Systemic ozone application followed the low-dose ozone concept: 20 rectal insufflations over 4 weeks with concentrations of 20 $\mathit{\mu g}/\mathrm{mL}$ up to 30 $\mathit{\mu }$g/mL with an increment of 5 $\mathit{\mu }$g/mL per week and a volume of 100–200 mL.

To reiterate the centrality of the GSH/GSSG redox balance in the application of ozone as a bioregulator, the biochemical results are reduced here to oxidative stress parameters and GSH, see Figure 5: Base line: all groups at the beginning before treatment (p < 0,05).

Figure 5. (a) GSH as antioxidant defense marker and oxidative stress, (b) MDA and (c) TH) in a randomized clinical trial in elderly patients (60–70 years) with age related comorbidities, n = 30, with (ozone group) and without (baseline) ozone treatment. Control group with basic treatment only in comparison with base line. Ozone group, n = 15, before (base line) and after systemic ozone treatment. Control group after 4 weeks with basic treatment only. The measurement results (liver) indicate that the aging process in the ozone group is obviously decelerated and progresses in the control group (p < 0,05). TH: total hydroperoxides, MDA: malondialdehyde, GSH: reduced glutathione (Fernández et al. 2022).

Oxidative stress, here measured as MDA (malondialdehyde) and TH (total hydroperoxides, see above): compared with the base line MDA did not change, which means the process is mitigated or even stopped in the ozone-group, whereas the control group (basis medication only) shows an increase of oxidative stress parameters, both MDA and TH (as well as others, not shown here).

GSH displays the corresponding change: compared with the base line, there is a small decline, although we find a remarkable decrease in the control group.

Interestingly, within only 4 weeks, the aging process visibly progresses; we can see an increase in oxidative stress and a decrease in GSH; while in the ozone group the aging process is obviously attenuated. GSH is almost unchanged compared with the base line; so does the oxidative stress parameter MDA and TH decreases. The redox balance seems to be on its way to recovery.

The redox parameters were determined by spectrometric methods. SOD activity using kits by Randox Laboratories, Ireland, CAT through decomposition of H₂O₂ acc. to Boehringer, Mannheim. GSH determination followed the method of Sedlak and Lindsay (1968a).

Statistical analysis: OUTLIERS preliminary test followed by analysis of variance (ANOVA), by a homogeneity variance test (Bartlett – Box). In addition, a multiple comparison test was used (Student – Newman–Keuls test). Student’s t-test for independent samples, canonical discriminate analysis, and t-test of paired samples were applied. The results are presented as means ± standard error of the mean (S.E.M). The level of statistical significance used was at least p < 0.05.

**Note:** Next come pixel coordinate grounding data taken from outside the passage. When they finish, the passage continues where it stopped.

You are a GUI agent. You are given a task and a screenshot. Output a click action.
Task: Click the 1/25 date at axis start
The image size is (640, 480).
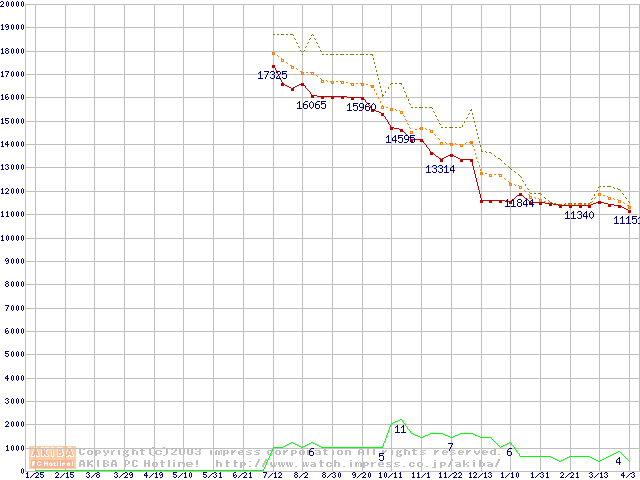click(34, 475)
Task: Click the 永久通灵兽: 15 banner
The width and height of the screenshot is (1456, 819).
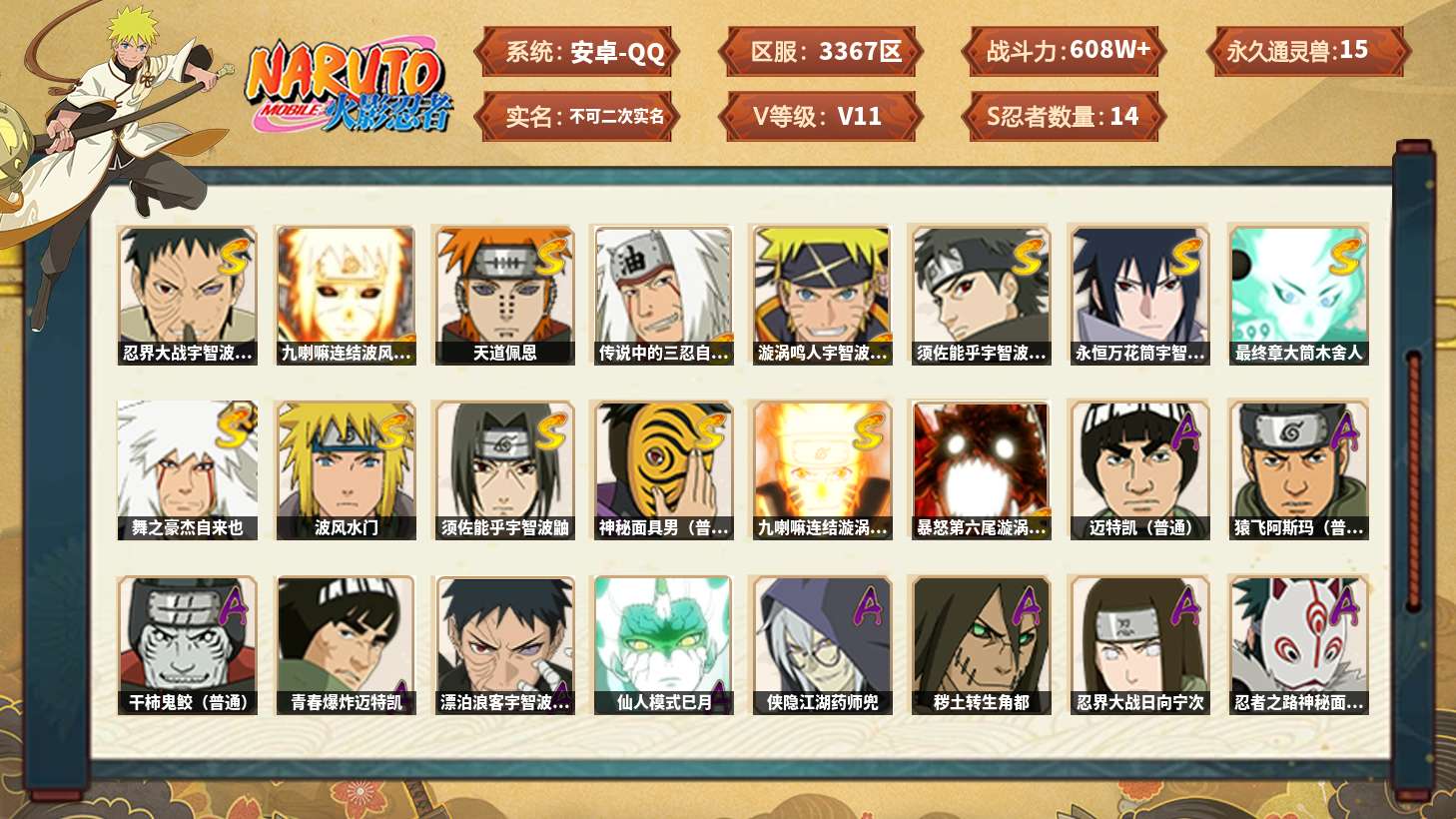Action: pyautogui.click(x=1308, y=52)
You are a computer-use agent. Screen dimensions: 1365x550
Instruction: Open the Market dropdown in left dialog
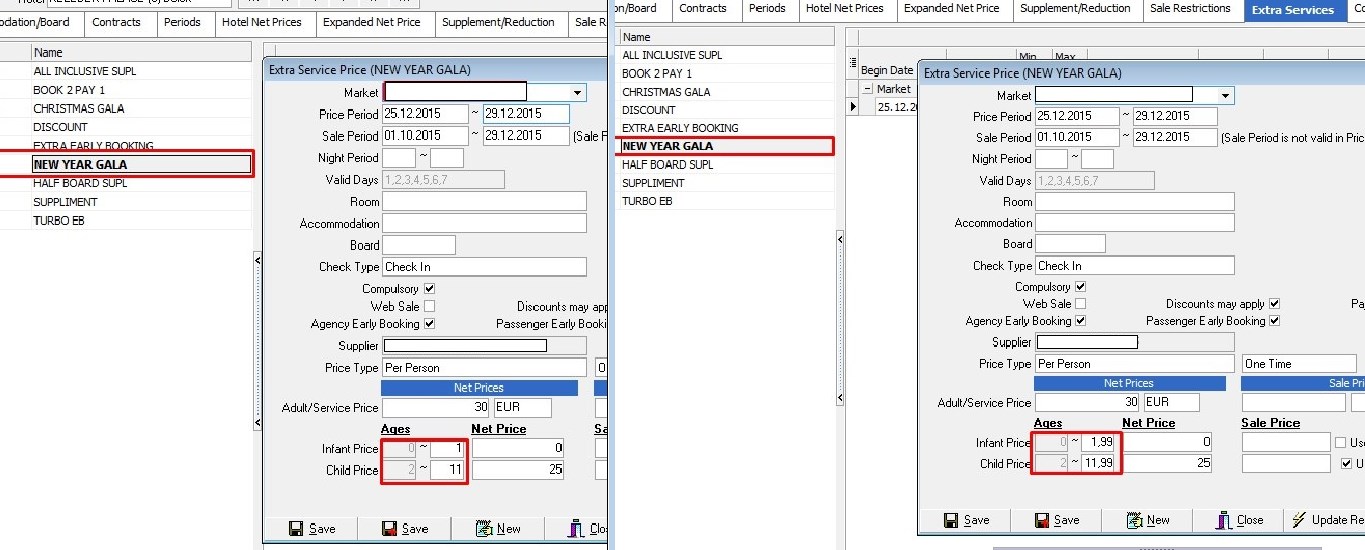pos(577,92)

For further information see the original publication (Fernández et al. 2022).

Preclinical trials in aging. Prevention

The most interesting question, of course, is whether aging processes throughout life can be delayed by systemic ozone administration (rectal insufflation 0,6 mg/kg rat, concentration 50 $\mathit{\mu }$g/mL, ca 5 ml).

This could be demonstrated in a study on Wistar rats in 4 groups: The “age control” group consisted of 12 normally developed animals aged 15 months each; the animals in the “ozone group,” aged 3 months, received rectal ozone application from month 4 onward, at first 3 times per week, and then once per week from month 7 up to the age of 15 months. An oxygen group treated the same way as the ozone group, but with oxygen insufflation, served as another control group.

Therapy

Two additional groups -one ozone group and one oxygen group- with 12 animals per group grew up without any treatment. At 14 months of age, they were treated with 3 rectal ozone insufflations per week over a period of 4 weeks or with oxygen, respectively.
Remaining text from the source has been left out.